Task requirements → Two lines below mark the span: the one containing "This screenshot has width=791, height=731." and the one containing "The image size is (794, 428).". Set down both, plus every line between, exactly as they stand, and nothing else.

Exercise data →
————————

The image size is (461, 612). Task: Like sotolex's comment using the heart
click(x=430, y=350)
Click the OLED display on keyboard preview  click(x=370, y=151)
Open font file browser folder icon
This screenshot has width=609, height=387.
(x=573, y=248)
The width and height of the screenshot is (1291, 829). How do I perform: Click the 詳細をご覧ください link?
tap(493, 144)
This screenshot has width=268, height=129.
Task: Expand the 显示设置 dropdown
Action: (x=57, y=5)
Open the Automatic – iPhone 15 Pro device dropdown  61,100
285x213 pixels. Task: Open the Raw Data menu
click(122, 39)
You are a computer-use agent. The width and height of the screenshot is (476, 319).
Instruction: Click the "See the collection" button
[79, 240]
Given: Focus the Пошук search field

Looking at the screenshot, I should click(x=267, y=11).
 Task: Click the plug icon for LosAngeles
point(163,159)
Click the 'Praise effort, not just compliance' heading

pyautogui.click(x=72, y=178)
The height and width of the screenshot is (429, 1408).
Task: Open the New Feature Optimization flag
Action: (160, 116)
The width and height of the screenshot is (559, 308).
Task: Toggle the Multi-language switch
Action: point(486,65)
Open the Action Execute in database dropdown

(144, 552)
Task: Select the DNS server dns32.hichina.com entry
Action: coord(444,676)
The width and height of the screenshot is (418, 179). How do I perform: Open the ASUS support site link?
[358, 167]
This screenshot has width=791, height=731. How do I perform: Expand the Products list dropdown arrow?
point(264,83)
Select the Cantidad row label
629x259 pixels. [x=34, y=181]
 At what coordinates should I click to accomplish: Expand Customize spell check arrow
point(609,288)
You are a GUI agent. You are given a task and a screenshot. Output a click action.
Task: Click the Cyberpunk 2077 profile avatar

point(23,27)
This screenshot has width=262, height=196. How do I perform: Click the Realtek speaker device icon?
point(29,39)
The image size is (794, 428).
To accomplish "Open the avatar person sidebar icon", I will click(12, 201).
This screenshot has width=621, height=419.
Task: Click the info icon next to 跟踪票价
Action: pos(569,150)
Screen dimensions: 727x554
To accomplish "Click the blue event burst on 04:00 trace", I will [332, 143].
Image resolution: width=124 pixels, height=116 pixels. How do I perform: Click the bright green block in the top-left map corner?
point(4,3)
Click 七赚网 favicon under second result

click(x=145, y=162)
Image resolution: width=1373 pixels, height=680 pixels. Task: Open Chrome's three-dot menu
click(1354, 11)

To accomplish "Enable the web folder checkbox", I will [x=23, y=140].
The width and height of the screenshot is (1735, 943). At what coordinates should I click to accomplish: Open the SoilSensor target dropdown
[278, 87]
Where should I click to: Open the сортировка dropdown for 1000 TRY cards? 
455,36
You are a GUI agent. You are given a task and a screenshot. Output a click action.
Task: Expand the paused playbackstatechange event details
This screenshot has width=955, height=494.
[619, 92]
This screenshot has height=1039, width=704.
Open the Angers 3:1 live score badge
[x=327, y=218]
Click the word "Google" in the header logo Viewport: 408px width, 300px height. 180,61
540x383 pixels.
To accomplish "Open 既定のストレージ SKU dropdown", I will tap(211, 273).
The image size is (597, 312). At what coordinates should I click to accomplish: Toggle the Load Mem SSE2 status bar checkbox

————————

Result of the task →
This screenshot has width=791, height=731. How do I perform: Expand the Products list dropdown arrow?
point(264,83)
Select the Cantidad row label
629x259 pixels. [x=34, y=181]
 At what coordinates should I click to accomplish: Expand Customize spell check arrow
point(609,288)
You are a GUI agent. You are given a task and a screenshot. Output a click action.
Task: Click the Cyberpunk 2077 profile avatar

point(23,27)
This screenshot has width=262, height=196. How do I perform: Click the Realtek speaker device icon?
point(29,39)
The image size is (794, 428).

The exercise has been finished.